22. August 2026
Nach ausgiebiger Poolzeit sind wir ein letztes Mal in Yogyakarta unterwegs. Heute ist Nationalfeiertag und im Zentrum finden zahlreiche Feierlichkeiten und Umzüge statt. Ein farbenfrohes Spektakel und ein Fest für alle Sinne. Am Nachmittag setzen wir unsere Reise in nördliche Richtung fort und befahren zum ersten Mal die mautpflichtige Autobahn. Dank unserer vorherigen Recherche wissen wir, dass wir dafür eine elektronische Mautkarte benötigen, die sich an den größeren Supermärkten aufladen lässt. Am Abend erreichen wir Bandungan und schlemmen uns durch den dortigen Nachtmarkt.
Am nächsten Morgen wollen wir den Berg Ungaran besteigen. Auf dem Weg kommen wir an zahlreichen landwirtschaftlich genutzten Flächen vorbei. Hier im Hochland auf etwa 1.300 Metern Höhe werden Tomaten, Gurken, Chilis und vieles mehr angebaut. Leider stimmen die Wanderwege vor Ort nicht mit unserer Karte überein und wir schaffen es deshalb nicht bis zum Gipfel. Trotzdem wird es eine abwechslungsreiche und gelungene Wanderung – mit vielen Klettermöglichkeiten, die vor allem bei den Kindern für Begeisterung sorgen. Anschließend besuchen wir noch die nahegelegene hinduistische Tempelanlage Gedong Songo.

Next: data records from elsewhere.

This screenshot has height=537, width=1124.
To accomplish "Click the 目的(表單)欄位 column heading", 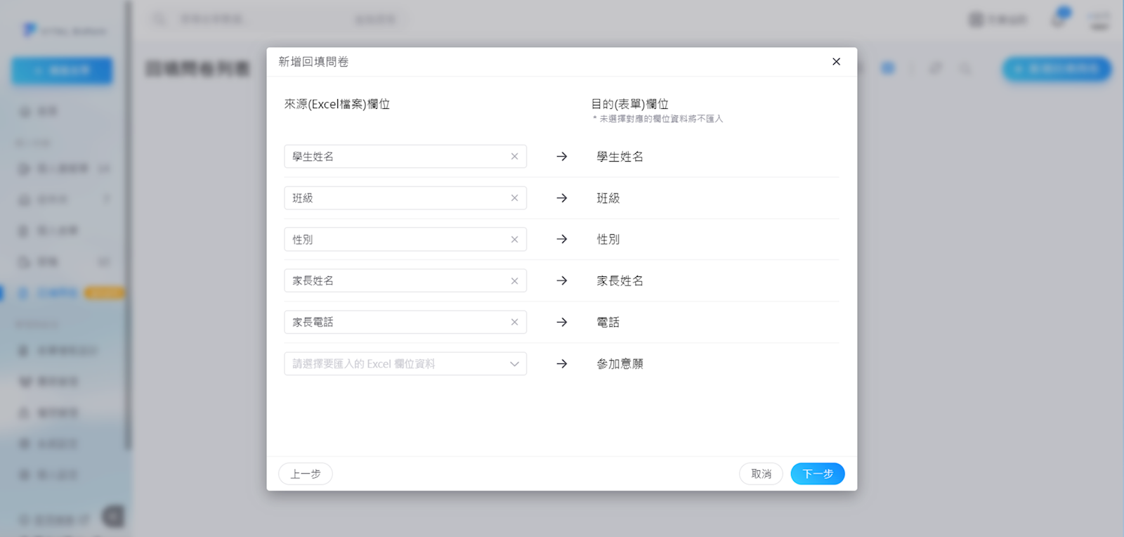I will click(629, 104).
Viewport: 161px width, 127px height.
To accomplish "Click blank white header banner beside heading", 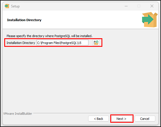I will tap(90, 20).
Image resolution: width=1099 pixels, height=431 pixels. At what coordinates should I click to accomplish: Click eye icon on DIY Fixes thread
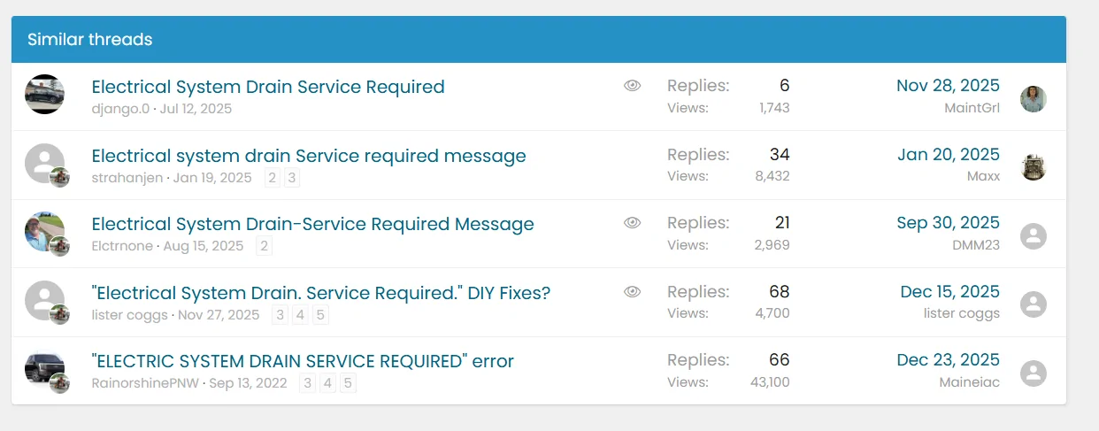coord(632,292)
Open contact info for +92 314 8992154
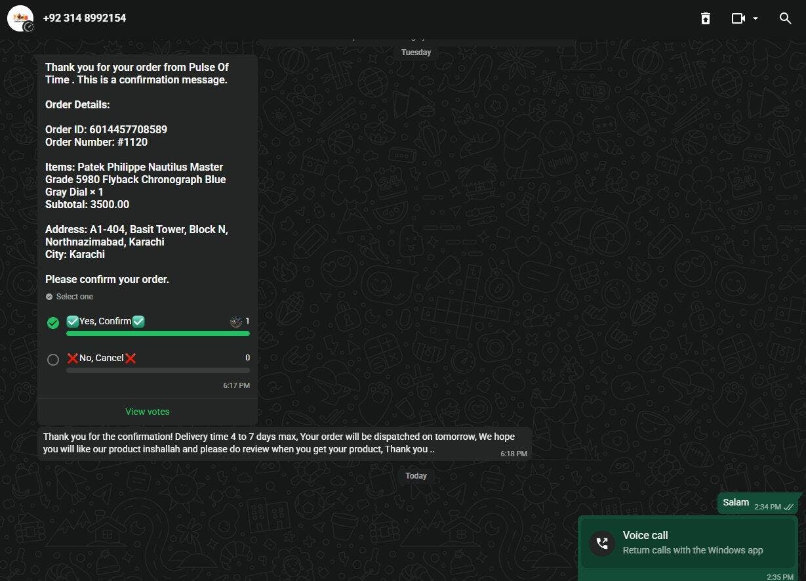 tap(85, 18)
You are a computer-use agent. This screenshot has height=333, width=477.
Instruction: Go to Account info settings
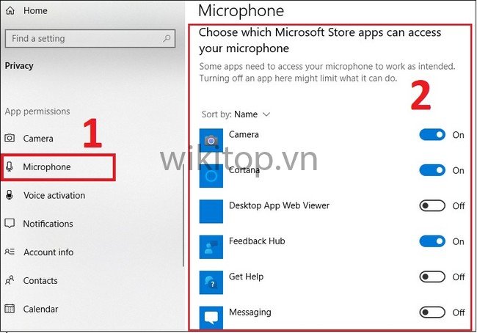click(x=48, y=252)
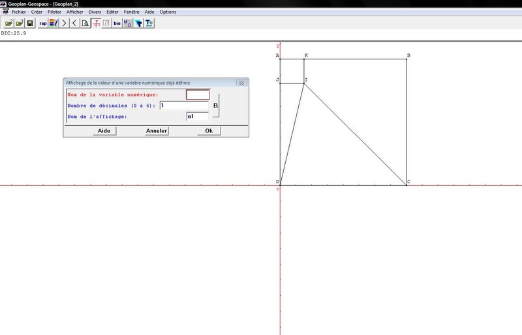Expand the Afficher menu
The image size is (522, 335).
coord(75,12)
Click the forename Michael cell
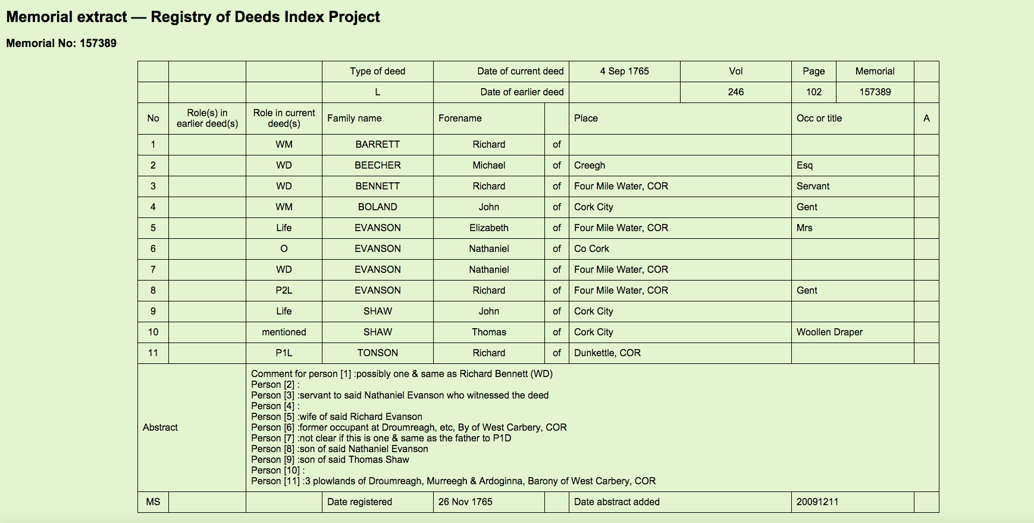 click(488, 165)
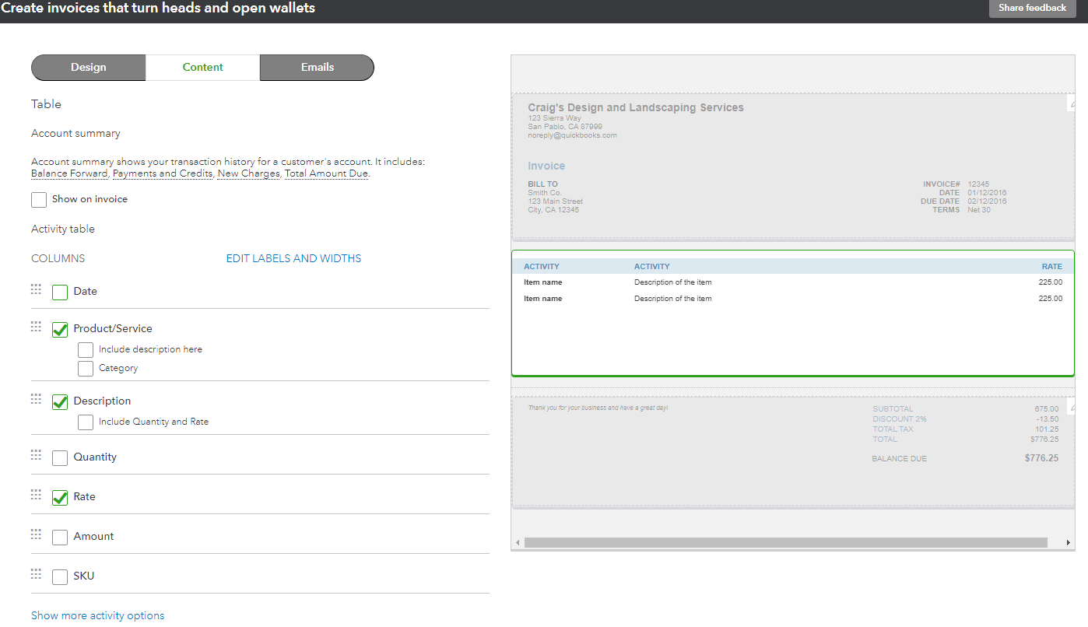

Hier sind fünf kleinere Tempel durch einen schönen Rundweg miteinander verbunden, den man zu Fuß oder auch auf dem Rücken eines Pferdes erkunden kann. Hier zeigt sich einmal mehr die kulturelle und religiöse Vielfalt Indonesiens. Islam, Christentum, Buddhismus und Hinduismus prägen das Land und existieren vielerorts friedlich nebeneinander.
In Tegal legen wir unseren nächsten Halt ein und verbringen einen entspannten Tag in einem großzügigen Wasserpark. Auch hier sind wir wieder fast die einzigen Besucher – und genießen die willkommene Abkühlung.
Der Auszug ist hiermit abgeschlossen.